*PROBLEM*: Please write out each entry exactly as it appears.

Saved entries:
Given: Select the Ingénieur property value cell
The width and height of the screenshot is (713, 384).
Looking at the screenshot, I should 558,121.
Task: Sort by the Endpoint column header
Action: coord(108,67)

*PROBLEM SOLUTION*:
Given: Select the Ingénieur property value cell
The width and height of the screenshot is (713, 384).
Looking at the screenshot, I should 558,121.
Task: Sort by the Endpoint column header
Action: coord(108,67)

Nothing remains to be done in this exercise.